Ce qui est fnu quand t'es shootée par ta fièvre, c'est que les bêtes trucs que tu fais habituellement prennent une nouvelle dimension, un peu comme Alice au pays des drogues douces.
Ce qui est bien moins fnu par contre, en plus des bouffées de chaleur et des sueurs froides, c'est que t'as grave du mal - disons, grave plus de mal que d'habitude - et que tes pensées et tes réflexes sont comme englués dans un putain de ralenti.
J'ai voulu répéter ma soutenance ce matin avant de décoller pour le labo, sauf que le portable-zappette est tombé en rade de batterie, merde, pas grave, je le remets à charger, sauf que c'est le portable de Chéri, j'ai pas l'habitude, j'ai l'impression que le machin rentre pas dans le bidule, et après une douzaine d'essais infructueux, je finis par en conclure qu'il manque un bout et que ledit bout manquant est dans le sac de Chéri qui est avec Chéri à Paris chez un client.
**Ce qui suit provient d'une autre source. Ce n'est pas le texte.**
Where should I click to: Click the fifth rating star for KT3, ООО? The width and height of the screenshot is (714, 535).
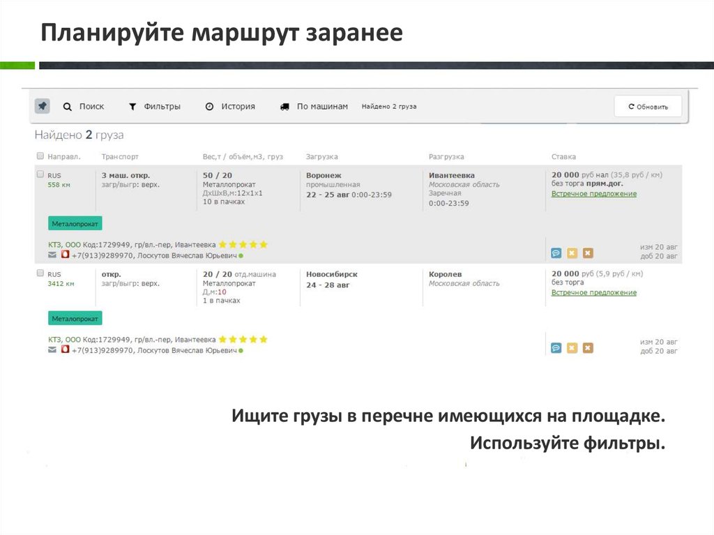point(263,244)
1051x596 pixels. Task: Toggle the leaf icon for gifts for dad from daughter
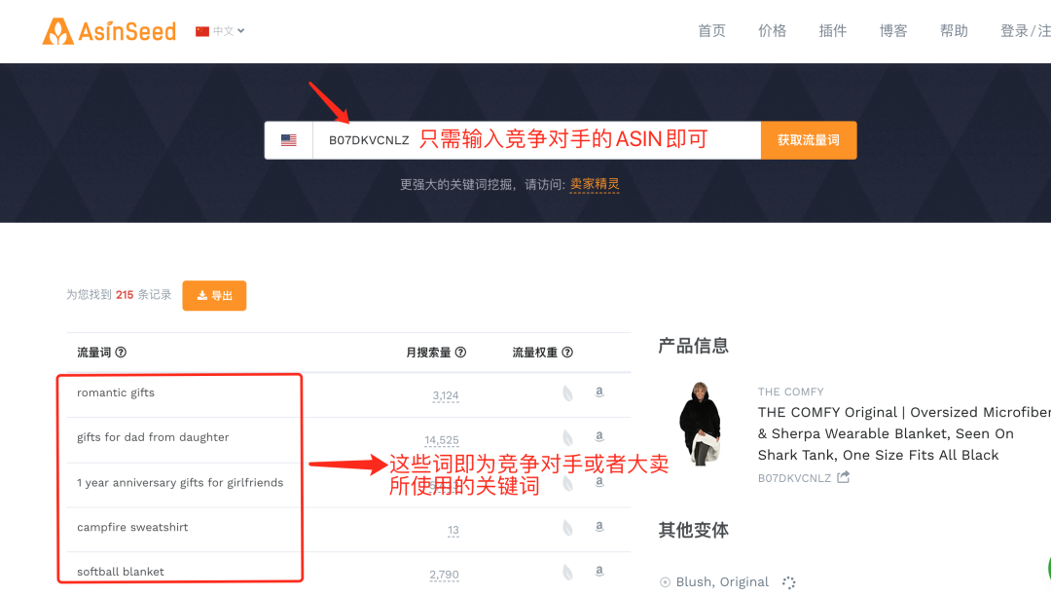566,436
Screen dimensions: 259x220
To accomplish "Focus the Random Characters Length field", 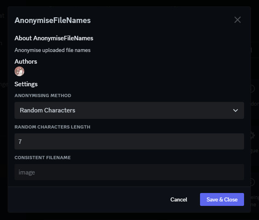I will (x=129, y=141).
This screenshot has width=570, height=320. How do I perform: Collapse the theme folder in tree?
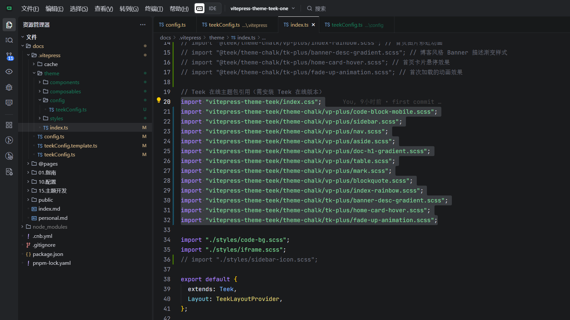(34, 73)
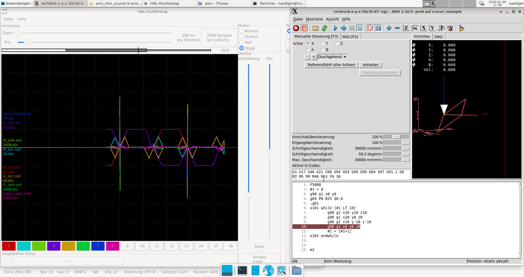Clear live plot with broom icon
Image resolution: width=524 pixels, height=277 pixels.
[x=462, y=28]
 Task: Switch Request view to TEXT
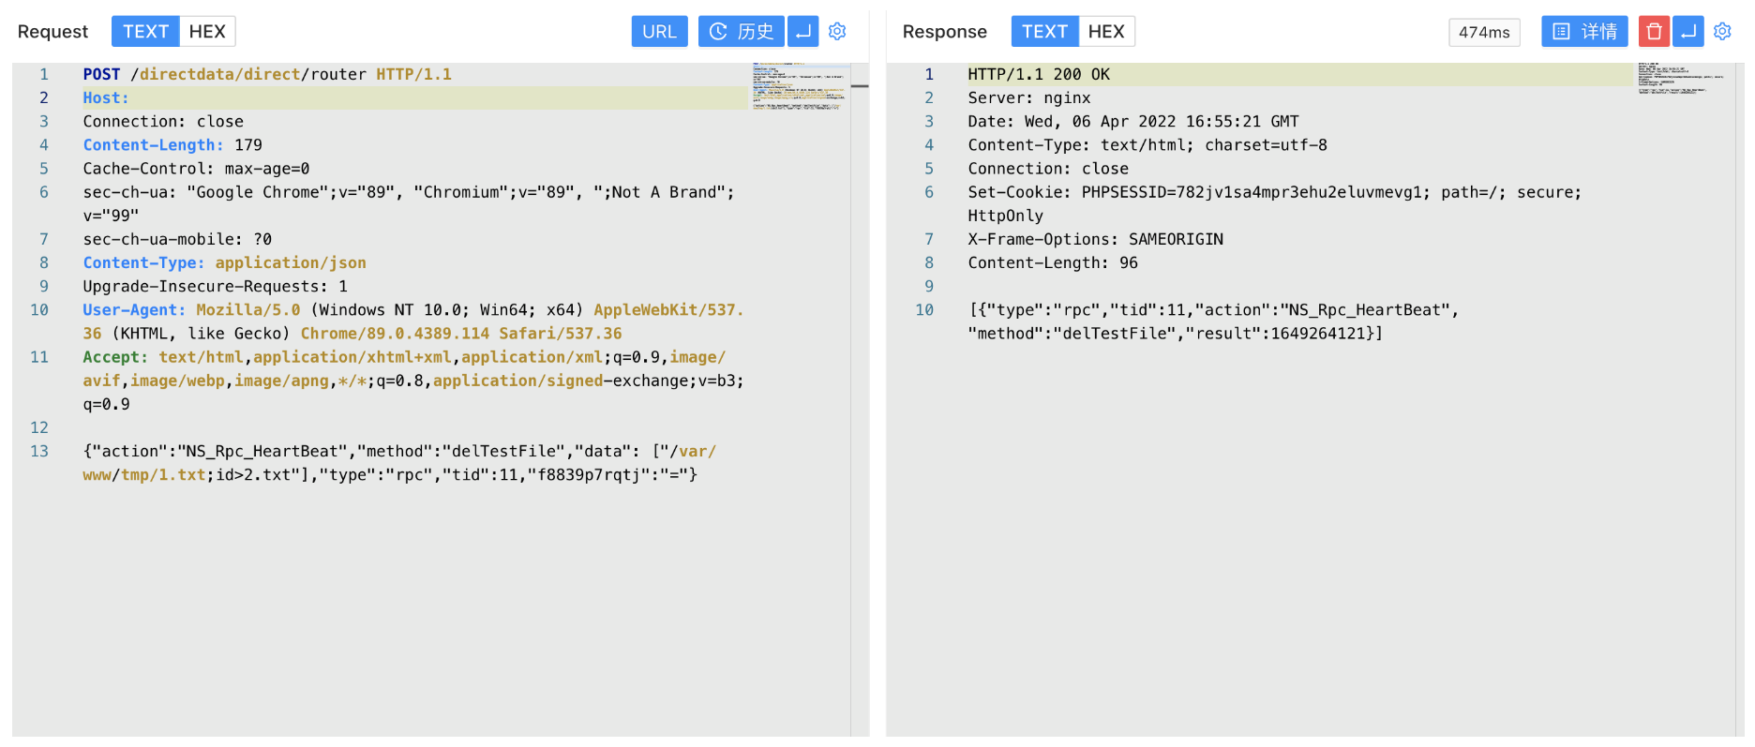click(145, 32)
Une demi-heure, trois coups de fil hystériques - dont un à Chéri en pleine réunion, hum - et une recherche sur Google plus tard, je finis par enfoncer rageusement et brutalement  le machin dans le bidule, *clic* et je réalise que ha nan, il manque rien, je suis juste complètement à côté de la plaque.
Du coup, je jette un oeil au gateau au chocolat que j'ai fait ce matin pour le repas de Nouël du labo et j'essaye vraiment de me rappeler quels ingrédients j'ai bien pu utiliser.